• Problem description:
Turn all of the records below into a two-column CSV with the headers "request" and "answer". Give each record its own row, put each field in quotes with line breaks replaced by spaces, and leave out the pictures.

• Data provided:
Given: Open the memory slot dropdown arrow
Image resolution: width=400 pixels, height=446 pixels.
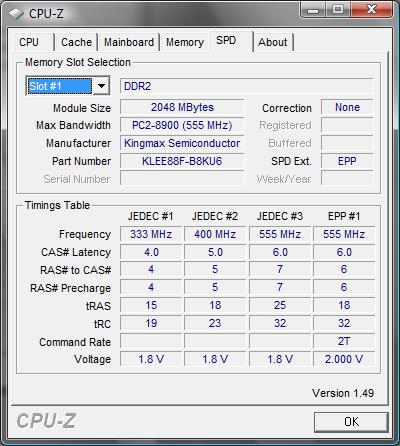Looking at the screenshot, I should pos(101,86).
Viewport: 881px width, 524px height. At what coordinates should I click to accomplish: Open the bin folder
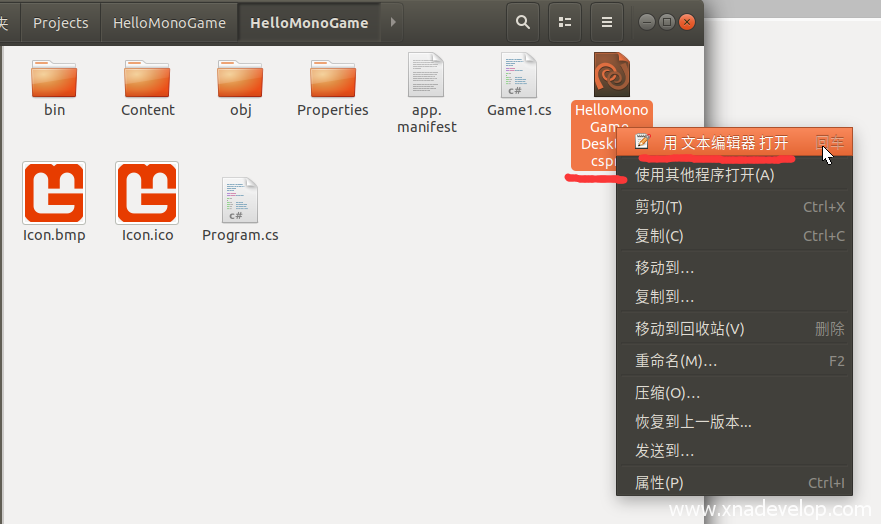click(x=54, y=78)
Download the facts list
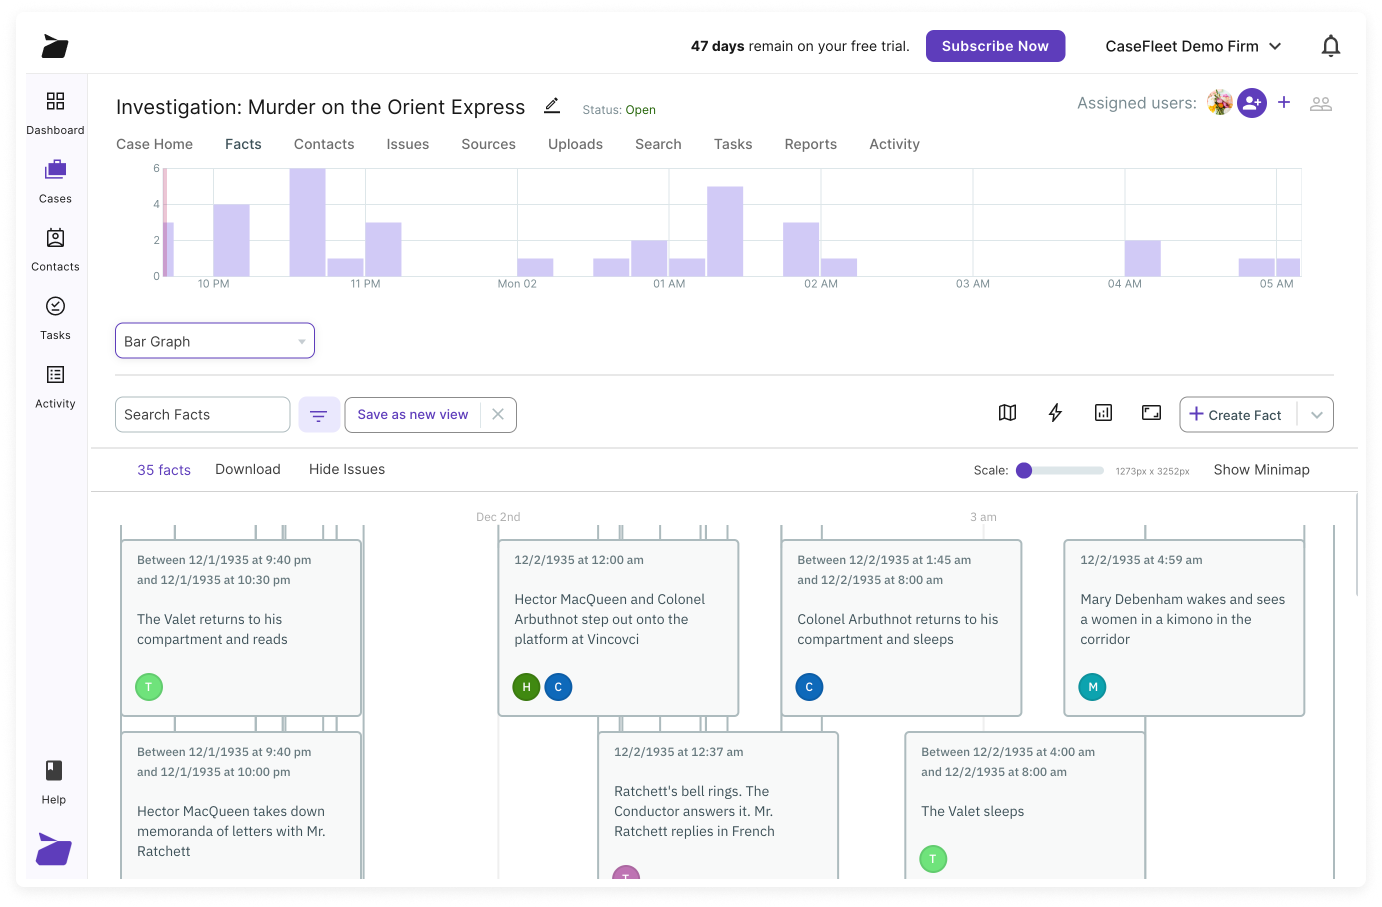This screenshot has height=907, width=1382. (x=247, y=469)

• Solution for this exercise:
request,answer
"Given: Open the memory slot dropdown arrow Image resolution: width=400 pixels, height=446 pixels.","Looking at the screenshot, I should pos(101,86)."
"Viewport: 881px width, 524px height. At what coordinates should I click to accomplish: Open the bin folder","click(x=54, y=78)"
"Download the facts list","This screenshot has height=907, width=1382. (x=247, y=469)"